29.03.2018

Roswitha Rienäcker in die Leitung der Ev. Frauenhilfe im Rheinland gewählt

Neue stellvertretende Vorsitzende des Frauenverbands kommt aus dem Kirchenkreis Aachen - Als Synodalbeauftragte schon lange für Frauenfragen engagiert

Neuer Verwaltungsrat v. l. n. r.: Ursula Richarz, Rita Buß-Altmann, Monika Zilkenat-Sahler (Vorsitzende), Roswitha Rienäcker (stellv. Vorsitzende), Dagmar Müller (Leitende Pfarrerin), Dr. Sabine Zoske, Doris Siebert (Schatzmeisterin), Simone Pfitzner (Foto: EFHiR)

Neue stellvertretende Vorsitzende der Ev. Frauenhilfe im Rheinland e.V. ist Roswitha Rienäcker. Sie wurde am vergangenen Wochenende von der Delegiertenversammlung gewählt. Roswitha Rienäcker stammt aus der Ev. Kirchengemeinde Stolberg, leitet seit vielen Jahren den Kreisverband der Frauenhilfen Aachen und war seit 2007 Mitglied im Verwaltungsrat der Evangelischen Frauenhilfe im Rheinland e.V. und seit 2009 Schatzmeisterin. In ihrer neuen Aufgabe möchte sie die erfolgreichen Projekte und Aktionen der Frauenhilfe unterstützen und dazu beitragen, dass diese Arbeit in Kirche, Gesellschaft und Politik Beachtung findet.

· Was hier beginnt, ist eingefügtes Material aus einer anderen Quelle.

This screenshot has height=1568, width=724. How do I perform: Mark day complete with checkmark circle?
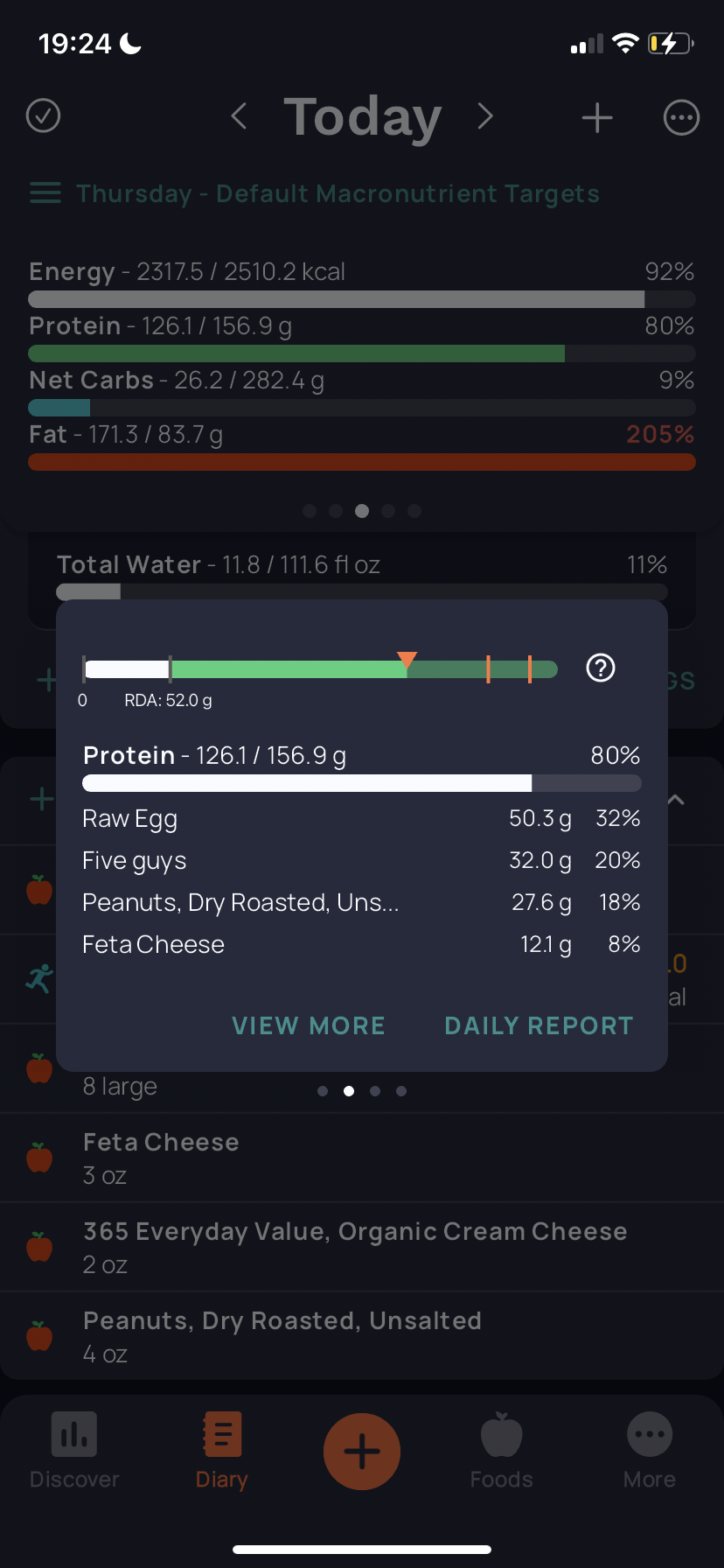(44, 116)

Dagmar Müller als Leitende Pfarrerin wiedergewählt

Die Delegierten der Evangelischen Frauenhilfe im Rheinland e.V. wählten bei ihrer Versammlung Pfarrerin Dagmar Müller einstimmig für weitere acht Jahre zur Leitenden Pfarrerin des Verbandes. Frau Müller blickt auf eine arbeitsintensive Zeit zurück, in der die Herausforderungen des Strukturwandels im Verband sowie die wirtschaftliche Konsolidierung der diakonischen Einrichtungen im Mittelpunkt standen. „Zwei Dinge sind mir an unserem Verband besonders wichtig: zum einen, dass Glaube und Diakonie zusammen gehören, zum anderen die Verbandsstruktur als die Chance für die Kirche, auch in Zukunft handlungsfähig zu bleiben, wenn in 10 bis 15 Jahren nur noch die Hälfte der Pfarrstellen zur Verfügung steht", sagte die wiedergewählte Vorsitzende. Die Verbandsstrukturen wären dann ein Netz, das tragen könne. Die Evangelische Frauenhilfe im Rheinland befände sich in einem tiefgreifenden Wandel. "Wir wollen durch neue Veranstaltungsformen (Frauenkirchentage, Pilgertage, Oasentage) alle evangelischen Frauen in unserer Landeskirche einladen. Zudem greifen wir aktuelle, politische Themen auf wie Klimawandel und Rechtspopulismus.“

Verband mit aktuell rund 20.000 Mitgliedern

Die Evangelische Frauenhilfe im Rheinland e.V. (EFHiR) mit Sitz in Bonn vertritt die Interessen ehrenamtlicher evangelischer Frauen in der Rheinischen Landeskirche. Sie fördert und unterstützt Frauen bei ihren Aufgaben in Familie, Kirche, Gesellschaft und Beruf. Die EFHiR engagiert sich bei gesellschaftlichen und theologischen Themen und bietet eine lebendige Gemeinschaft engagierter Frauen, die aktiv in den Kirchengemeinden mitarbeiten. Zum Landesverband gehören 38 Kreisverbände mit insgesamt rund 20.000 Mitgliedern. Die EFHiR ist ebenfalls Trägerin mehrerer diakonischer Einrichtungen (Tagespflege, Mutter-Kind-Klinik Spiekeroog | Dünenklinik) sowie der Weiterbildungseinrichtung. Die Evangelische Frauenhilfe im Rheinland e.V. ist Mitglied im Verband Evangelische Frauen in Deutschland e.V. (EFID).